Meryl Wilsner

Books: Romance | Queer

Something to Talk About (2020)

Something to Talk About (2020)

Jo Jones is a Big Deal in Hollywood. She started out as a child star, then went on to script-writing and producing, and although she's currently working on an award-winning show, she wants to do something else–a super hero movie.

He didn't come out and say it was because Jo was a Chinese American woman. Instead the article was filled with worries about too soft a touch and a concern she would somehow miss the truly American essence of Silver.

But she's tired of dealing with the questions and doubts as to whether she can handle a block buster, so she decides to take her assistant Emma Kaplan with her to the SAG awards, to act as a buffer and to deflect questions about the movie. But pictures of the two on the red carpet start rumors of a secret relationship that quickly spirals out of control.

Her door was closed, but Emma came right in.

"Yes, boss?"

Jo pointed to the phone, where the guy was doing everything he could to avoid saying the word lesbian.

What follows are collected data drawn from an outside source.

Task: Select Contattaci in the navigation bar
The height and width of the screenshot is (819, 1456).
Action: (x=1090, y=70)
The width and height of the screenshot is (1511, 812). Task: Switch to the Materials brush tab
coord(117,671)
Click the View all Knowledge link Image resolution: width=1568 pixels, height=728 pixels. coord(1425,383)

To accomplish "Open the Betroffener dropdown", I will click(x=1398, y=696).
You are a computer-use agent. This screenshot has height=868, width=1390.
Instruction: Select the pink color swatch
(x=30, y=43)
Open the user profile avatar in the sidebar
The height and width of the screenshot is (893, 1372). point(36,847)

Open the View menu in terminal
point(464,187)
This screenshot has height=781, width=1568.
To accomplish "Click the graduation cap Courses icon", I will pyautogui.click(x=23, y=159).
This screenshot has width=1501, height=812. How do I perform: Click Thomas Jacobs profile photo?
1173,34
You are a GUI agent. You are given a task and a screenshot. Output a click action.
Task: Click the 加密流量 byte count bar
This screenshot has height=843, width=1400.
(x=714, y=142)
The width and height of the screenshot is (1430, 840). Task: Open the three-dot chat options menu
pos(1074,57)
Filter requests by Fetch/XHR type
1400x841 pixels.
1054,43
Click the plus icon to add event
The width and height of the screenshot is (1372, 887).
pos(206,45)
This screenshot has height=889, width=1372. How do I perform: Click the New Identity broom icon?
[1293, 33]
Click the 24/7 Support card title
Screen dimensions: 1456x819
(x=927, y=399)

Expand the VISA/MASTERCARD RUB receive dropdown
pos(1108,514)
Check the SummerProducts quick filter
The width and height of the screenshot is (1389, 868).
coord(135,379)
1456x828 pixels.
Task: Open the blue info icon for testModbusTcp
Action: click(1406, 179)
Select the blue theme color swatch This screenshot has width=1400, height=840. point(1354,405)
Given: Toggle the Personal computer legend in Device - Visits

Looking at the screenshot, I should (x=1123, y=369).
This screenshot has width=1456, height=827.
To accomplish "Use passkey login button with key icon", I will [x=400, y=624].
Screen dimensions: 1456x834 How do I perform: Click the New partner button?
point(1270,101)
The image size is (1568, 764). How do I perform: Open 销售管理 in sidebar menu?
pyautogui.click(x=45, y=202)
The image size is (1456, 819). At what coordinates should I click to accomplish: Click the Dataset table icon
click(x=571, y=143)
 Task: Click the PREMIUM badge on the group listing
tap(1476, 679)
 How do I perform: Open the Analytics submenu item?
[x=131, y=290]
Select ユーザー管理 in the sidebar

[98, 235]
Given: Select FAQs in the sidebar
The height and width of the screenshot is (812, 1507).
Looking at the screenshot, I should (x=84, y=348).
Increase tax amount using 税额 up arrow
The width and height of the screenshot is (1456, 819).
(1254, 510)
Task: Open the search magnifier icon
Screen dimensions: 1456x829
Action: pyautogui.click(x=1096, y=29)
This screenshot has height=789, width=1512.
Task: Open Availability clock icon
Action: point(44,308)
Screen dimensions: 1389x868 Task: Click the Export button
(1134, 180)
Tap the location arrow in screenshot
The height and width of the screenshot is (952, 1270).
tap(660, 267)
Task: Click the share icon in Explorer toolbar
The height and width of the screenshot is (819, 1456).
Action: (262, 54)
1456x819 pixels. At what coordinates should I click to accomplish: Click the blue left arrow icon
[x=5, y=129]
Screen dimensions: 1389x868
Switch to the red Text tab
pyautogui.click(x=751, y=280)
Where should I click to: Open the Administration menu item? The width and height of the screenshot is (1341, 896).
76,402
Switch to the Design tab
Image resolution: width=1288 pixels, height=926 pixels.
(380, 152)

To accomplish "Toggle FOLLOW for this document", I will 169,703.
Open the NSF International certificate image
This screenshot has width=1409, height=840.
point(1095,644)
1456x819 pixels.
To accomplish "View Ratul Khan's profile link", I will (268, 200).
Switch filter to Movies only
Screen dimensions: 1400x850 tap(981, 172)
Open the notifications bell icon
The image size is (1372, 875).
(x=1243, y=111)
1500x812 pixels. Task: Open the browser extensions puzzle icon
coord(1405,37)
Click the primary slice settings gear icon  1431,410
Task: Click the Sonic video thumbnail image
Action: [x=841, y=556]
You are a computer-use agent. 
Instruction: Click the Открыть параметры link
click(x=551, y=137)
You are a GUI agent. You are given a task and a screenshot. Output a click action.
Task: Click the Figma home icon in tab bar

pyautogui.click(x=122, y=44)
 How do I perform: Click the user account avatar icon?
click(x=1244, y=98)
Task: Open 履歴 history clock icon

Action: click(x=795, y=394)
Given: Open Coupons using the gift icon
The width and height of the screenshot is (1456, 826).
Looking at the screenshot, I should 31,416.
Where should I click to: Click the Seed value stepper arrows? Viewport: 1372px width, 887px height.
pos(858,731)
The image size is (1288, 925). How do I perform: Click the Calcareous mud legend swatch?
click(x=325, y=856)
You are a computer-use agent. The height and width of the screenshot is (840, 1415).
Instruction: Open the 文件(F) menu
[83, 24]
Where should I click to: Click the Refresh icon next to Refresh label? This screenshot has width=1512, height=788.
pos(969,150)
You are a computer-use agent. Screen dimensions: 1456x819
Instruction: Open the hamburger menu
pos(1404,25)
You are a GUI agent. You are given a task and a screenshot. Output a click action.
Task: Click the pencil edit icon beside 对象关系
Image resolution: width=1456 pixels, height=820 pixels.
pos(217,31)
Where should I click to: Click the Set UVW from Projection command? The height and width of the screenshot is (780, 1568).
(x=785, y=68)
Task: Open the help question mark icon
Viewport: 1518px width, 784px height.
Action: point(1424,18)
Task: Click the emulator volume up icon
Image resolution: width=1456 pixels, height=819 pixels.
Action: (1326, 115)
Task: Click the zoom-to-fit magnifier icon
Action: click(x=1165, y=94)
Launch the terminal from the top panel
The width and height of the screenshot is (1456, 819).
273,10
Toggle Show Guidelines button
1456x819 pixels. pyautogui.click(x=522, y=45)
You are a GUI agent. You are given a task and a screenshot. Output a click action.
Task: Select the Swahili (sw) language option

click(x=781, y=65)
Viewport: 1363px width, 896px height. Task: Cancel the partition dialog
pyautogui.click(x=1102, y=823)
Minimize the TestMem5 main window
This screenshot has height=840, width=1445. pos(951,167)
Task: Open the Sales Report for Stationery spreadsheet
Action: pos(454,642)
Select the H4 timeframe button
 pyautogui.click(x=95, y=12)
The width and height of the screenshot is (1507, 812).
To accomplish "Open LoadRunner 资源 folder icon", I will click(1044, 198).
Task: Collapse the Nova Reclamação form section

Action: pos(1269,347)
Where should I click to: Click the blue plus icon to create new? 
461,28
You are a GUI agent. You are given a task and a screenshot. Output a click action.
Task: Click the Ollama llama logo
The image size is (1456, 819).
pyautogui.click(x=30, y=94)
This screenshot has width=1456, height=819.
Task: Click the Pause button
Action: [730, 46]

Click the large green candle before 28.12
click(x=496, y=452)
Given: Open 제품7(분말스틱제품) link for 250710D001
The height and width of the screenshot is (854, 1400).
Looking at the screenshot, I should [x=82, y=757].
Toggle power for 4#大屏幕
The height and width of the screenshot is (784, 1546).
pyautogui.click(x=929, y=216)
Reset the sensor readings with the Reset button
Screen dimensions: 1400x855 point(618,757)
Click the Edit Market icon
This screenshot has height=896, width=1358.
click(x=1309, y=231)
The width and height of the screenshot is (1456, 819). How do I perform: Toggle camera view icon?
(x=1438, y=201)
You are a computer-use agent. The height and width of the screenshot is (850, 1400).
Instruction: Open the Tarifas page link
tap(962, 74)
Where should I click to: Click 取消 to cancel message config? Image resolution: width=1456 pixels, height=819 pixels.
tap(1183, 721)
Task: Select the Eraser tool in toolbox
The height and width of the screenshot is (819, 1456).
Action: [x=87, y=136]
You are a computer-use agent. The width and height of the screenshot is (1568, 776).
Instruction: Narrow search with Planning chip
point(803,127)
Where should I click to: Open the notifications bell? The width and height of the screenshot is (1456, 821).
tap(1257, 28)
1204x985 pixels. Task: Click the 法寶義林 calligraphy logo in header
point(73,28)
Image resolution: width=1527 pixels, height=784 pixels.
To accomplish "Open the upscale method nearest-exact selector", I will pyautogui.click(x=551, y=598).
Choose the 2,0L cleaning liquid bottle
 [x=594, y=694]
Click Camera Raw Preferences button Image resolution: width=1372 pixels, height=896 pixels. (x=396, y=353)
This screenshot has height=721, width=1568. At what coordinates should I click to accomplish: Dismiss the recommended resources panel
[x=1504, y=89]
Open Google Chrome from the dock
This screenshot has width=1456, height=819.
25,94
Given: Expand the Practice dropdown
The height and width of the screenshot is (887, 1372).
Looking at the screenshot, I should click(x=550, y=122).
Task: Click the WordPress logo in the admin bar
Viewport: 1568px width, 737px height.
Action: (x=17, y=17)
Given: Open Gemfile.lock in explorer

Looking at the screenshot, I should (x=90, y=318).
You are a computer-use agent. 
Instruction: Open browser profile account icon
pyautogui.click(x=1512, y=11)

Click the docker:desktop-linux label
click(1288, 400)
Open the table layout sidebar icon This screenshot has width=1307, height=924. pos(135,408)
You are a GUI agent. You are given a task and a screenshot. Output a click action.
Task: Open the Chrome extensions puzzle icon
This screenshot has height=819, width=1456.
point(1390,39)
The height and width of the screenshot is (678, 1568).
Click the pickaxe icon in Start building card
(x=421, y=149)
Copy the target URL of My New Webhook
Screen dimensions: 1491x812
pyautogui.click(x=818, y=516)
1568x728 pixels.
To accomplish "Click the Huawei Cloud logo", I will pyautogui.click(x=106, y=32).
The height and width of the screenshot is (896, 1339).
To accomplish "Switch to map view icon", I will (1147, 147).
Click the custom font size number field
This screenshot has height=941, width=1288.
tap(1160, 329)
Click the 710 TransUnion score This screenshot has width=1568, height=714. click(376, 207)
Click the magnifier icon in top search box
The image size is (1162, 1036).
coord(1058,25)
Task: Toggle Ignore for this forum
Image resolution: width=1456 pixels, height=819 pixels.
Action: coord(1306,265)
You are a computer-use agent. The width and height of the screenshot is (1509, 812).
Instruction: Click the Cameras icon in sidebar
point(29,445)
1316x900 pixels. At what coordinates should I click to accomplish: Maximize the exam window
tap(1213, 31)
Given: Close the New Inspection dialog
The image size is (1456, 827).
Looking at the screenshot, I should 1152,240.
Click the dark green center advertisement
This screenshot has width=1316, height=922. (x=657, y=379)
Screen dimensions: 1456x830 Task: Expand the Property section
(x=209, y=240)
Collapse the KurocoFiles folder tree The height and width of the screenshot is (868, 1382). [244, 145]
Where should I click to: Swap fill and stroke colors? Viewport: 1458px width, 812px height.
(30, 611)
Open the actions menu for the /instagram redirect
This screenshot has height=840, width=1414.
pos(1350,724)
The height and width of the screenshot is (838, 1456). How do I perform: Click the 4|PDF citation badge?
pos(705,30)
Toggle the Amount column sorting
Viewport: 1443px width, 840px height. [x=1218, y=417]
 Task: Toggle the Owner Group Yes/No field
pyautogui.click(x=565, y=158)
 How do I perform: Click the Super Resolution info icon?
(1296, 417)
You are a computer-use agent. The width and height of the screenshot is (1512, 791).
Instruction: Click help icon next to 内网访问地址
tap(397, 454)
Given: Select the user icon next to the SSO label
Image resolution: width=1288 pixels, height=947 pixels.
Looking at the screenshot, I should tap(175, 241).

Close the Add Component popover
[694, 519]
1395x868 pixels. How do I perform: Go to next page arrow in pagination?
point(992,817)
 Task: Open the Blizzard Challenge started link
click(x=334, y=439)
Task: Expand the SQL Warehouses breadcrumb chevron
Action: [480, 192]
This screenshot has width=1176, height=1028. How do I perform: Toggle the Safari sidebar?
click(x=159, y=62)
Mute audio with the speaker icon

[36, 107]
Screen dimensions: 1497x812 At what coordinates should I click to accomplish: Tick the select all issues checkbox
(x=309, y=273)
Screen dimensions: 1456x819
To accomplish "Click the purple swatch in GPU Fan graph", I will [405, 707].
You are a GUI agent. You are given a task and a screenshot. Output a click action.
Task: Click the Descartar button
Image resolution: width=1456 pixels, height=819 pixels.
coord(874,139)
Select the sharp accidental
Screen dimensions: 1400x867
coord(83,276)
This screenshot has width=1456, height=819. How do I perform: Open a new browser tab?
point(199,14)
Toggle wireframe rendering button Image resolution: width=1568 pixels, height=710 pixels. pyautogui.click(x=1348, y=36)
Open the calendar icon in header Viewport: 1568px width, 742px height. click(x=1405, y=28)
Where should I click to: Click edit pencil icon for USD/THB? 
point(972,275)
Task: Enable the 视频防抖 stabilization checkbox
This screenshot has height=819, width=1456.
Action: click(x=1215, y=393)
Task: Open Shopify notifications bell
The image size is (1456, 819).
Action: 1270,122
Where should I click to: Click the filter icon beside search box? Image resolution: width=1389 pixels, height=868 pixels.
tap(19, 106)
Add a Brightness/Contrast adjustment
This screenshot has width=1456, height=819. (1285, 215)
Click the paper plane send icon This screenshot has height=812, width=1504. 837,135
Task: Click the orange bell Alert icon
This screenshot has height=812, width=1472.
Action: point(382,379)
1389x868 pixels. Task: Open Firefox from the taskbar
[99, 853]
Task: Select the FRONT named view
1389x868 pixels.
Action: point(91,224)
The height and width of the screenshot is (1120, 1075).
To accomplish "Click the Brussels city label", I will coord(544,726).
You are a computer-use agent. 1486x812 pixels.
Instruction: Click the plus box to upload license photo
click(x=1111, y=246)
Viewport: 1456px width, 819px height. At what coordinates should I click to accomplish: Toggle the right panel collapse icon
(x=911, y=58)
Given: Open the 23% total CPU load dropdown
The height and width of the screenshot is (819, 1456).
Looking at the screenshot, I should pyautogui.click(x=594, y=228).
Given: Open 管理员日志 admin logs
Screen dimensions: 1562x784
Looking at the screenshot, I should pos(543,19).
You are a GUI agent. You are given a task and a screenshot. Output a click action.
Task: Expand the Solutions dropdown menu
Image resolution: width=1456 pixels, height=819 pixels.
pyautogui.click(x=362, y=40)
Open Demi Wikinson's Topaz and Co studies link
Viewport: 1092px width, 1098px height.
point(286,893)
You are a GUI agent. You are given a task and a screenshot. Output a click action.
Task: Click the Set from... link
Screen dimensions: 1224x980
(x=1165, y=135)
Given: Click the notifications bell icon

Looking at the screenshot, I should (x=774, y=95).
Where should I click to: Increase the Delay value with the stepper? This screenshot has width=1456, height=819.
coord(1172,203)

I didn't dislike this story. As a plus, there was very little boinking and it was all at the very end of the book and easy to skip past.

And the Hollywood bits were interesting, since they focused not on the glamour but on all the negatives of being a star–namely being the constant subject of gossip, paparazzi, and a fair amount of movie industry awfulness.

Most of the story was Jo and Emma denying how they felt about each other, or refusing to say anything about their feelings because of their work relationship. Which was fine, but aggravating, because I get annoyed when people talk to everyone but each other about their feelings. Yes, it would have been problematic for them to do so because of their work relationship, but still.

Although most of the story is told from Emma's point-of-view, we do occasionally get chapters from Jo's PoV and although I understand why those chapters were important (since they told us a lot we would not otherwise know about Jo's past and her friendships), they were infrequent enough that it was a surprise every time it happened.

It also made me far less patient with Emma's feelings and actions.

The book also had a major Me Too segment, which (although important) almost felt a little too pat–that Jo started the whole ball rolling. It wasn't a big issue in the long run, it just didn't particularly work for me, as it felt unrealistic, focused as it was on Jo.

So, it was fine. But mostly not my thing.